Copy out the rows again word for word, from the line with "The width and height of the screenshot is (719, 679)." through the line with "click(115, 48)", including both.
▽
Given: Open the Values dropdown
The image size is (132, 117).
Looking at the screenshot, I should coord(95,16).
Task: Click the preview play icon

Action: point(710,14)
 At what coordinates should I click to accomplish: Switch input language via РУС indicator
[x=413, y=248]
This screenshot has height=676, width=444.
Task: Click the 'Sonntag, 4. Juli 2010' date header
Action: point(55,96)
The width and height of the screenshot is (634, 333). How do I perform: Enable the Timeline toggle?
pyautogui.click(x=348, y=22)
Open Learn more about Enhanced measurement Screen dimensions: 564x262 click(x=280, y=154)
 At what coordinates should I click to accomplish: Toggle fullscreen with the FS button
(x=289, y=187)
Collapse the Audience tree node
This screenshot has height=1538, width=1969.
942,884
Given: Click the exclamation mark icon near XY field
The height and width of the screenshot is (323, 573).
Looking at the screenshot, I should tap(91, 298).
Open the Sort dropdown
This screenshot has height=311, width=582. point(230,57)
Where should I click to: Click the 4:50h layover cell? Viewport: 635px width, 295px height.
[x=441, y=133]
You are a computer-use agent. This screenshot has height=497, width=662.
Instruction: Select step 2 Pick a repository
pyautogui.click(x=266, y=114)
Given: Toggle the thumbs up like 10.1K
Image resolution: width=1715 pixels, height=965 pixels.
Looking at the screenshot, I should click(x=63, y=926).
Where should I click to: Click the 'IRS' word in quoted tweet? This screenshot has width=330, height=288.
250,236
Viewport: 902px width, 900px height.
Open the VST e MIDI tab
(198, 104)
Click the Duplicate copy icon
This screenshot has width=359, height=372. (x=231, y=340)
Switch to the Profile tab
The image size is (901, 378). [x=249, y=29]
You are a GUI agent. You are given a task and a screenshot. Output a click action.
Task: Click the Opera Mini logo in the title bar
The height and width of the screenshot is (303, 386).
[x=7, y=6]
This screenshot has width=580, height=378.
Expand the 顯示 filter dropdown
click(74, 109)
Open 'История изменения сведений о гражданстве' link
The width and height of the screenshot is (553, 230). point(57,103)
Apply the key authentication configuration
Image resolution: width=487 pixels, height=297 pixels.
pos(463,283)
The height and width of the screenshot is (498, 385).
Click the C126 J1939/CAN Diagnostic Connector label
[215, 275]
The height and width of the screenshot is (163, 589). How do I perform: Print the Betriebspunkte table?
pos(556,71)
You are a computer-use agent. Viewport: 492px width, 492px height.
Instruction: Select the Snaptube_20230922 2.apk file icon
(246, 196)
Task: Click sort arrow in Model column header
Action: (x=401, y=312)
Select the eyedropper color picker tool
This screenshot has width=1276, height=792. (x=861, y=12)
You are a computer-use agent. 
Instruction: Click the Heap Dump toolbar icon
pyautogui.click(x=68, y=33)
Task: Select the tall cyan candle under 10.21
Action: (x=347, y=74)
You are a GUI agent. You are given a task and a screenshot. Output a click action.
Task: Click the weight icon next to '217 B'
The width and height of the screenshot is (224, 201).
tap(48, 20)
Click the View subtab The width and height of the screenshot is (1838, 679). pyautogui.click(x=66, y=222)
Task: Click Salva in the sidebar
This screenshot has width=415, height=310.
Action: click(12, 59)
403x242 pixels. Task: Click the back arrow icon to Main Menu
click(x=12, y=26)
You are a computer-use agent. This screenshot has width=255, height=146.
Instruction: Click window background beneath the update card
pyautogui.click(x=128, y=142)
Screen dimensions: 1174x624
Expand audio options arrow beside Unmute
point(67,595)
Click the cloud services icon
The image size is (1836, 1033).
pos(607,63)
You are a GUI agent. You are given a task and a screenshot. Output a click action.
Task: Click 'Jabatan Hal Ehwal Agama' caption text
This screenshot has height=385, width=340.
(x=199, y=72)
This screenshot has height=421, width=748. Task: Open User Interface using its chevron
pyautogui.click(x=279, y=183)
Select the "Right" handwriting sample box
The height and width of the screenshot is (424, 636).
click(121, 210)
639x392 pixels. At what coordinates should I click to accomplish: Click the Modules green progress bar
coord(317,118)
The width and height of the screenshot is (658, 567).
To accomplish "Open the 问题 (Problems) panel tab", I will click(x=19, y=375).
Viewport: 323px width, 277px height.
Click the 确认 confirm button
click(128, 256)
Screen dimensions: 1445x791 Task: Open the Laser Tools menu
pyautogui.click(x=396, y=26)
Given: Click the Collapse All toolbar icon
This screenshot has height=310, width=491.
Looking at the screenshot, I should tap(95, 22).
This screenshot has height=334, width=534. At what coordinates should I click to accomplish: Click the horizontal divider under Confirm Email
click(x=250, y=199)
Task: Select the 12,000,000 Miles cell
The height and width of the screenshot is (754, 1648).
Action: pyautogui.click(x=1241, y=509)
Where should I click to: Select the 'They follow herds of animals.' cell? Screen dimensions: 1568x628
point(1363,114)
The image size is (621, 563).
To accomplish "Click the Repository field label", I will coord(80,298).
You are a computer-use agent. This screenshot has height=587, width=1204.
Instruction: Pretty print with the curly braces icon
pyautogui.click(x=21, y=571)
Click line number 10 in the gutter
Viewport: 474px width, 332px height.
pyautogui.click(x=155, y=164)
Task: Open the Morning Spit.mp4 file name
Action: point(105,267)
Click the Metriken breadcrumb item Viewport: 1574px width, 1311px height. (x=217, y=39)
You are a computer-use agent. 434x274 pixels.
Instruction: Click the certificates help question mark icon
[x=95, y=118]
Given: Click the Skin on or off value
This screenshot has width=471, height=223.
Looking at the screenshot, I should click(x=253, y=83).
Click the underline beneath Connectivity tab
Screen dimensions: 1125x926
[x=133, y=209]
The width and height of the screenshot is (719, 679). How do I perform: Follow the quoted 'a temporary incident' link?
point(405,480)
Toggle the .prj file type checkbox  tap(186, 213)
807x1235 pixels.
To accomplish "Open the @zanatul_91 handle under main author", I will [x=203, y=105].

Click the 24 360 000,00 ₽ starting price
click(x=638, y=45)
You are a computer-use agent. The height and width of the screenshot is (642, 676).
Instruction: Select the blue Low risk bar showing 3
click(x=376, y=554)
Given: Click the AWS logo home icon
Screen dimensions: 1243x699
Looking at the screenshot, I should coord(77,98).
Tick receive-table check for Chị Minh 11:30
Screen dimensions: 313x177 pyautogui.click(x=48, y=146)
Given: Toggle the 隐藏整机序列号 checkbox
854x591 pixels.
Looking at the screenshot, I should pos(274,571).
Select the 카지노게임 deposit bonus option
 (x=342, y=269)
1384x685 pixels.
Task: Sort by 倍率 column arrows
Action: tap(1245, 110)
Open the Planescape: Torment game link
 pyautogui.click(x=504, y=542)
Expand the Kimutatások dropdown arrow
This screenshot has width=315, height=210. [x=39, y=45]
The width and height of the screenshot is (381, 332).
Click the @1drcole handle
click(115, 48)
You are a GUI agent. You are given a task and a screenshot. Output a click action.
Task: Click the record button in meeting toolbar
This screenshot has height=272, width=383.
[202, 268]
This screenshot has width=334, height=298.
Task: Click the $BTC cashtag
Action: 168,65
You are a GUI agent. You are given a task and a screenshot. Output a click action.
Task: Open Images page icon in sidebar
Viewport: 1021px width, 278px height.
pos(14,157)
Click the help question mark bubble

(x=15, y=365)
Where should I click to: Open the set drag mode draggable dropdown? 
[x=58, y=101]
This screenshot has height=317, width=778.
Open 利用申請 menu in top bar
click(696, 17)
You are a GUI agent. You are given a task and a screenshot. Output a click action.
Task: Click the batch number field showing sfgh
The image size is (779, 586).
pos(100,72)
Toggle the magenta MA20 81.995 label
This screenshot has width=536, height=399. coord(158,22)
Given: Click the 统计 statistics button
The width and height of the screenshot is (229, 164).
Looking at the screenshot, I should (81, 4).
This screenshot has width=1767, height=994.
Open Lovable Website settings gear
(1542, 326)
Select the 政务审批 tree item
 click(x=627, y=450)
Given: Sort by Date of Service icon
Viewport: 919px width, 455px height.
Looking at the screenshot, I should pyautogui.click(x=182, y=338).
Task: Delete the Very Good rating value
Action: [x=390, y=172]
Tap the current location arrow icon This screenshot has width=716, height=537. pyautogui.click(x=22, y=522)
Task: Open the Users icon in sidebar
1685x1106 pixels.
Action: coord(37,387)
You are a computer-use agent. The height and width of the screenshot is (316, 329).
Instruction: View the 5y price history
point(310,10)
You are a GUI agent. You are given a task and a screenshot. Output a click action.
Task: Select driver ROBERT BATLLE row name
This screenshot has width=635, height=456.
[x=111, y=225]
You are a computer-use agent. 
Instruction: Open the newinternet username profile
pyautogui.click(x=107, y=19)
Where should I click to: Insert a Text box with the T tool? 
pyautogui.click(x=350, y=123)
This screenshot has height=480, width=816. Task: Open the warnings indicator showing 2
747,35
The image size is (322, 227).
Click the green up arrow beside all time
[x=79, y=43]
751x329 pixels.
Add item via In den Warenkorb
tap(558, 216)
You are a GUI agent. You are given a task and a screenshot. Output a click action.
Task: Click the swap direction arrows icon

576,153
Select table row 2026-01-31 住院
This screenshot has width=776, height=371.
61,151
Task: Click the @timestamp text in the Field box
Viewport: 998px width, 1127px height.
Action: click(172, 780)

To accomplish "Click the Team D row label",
△
Answer for this exercise:
The width and height of the screenshot is (719, 679). How do I perform: Follow the quoted 'a temporary incident' link?
point(405,480)
Toggle the .prj file type checkbox  tap(186, 213)
807x1235 pixels.
To accomplish "Open the @zanatul_91 handle under main author", I will [x=203, y=105].

Click the 24 360 000,00 ₽ starting price
click(x=638, y=45)
You are a computer-use agent. The height and width of the screenshot is (642, 676).
Instruction: Select the blue Low risk bar showing 3
click(x=376, y=554)
Given: Click the AWS logo home icon
Screen dimensions: 1243x699
Looking at the screenshot, I should coord(77,98).
Tick receive-table check for Chị Minh 11:30
Screen dimensions: 313x177 pyautogui.click(x=48, y=146)
Given: Toggle the 隐藏整机序列号 checkbox
854x591 pixels.
Looking at the screenshot, I should pos(274,571).
Select the 카지노게임 deposit bonus option
 (x=342, y=269)
1384x685 pixels.
Task: Sort by 倍率 column arrows
Action: tap(1245, 110)
Open the Planescape: Torment game link
 pyautogui.click(x=504, y=542)
Expand the Kimutatások dropdown arrow
This screenshot has width=315, height=210. [x=39, y=45]
The width and height of the screenshot is (381, 332).
Click the @1drcole handle
click(115, 48)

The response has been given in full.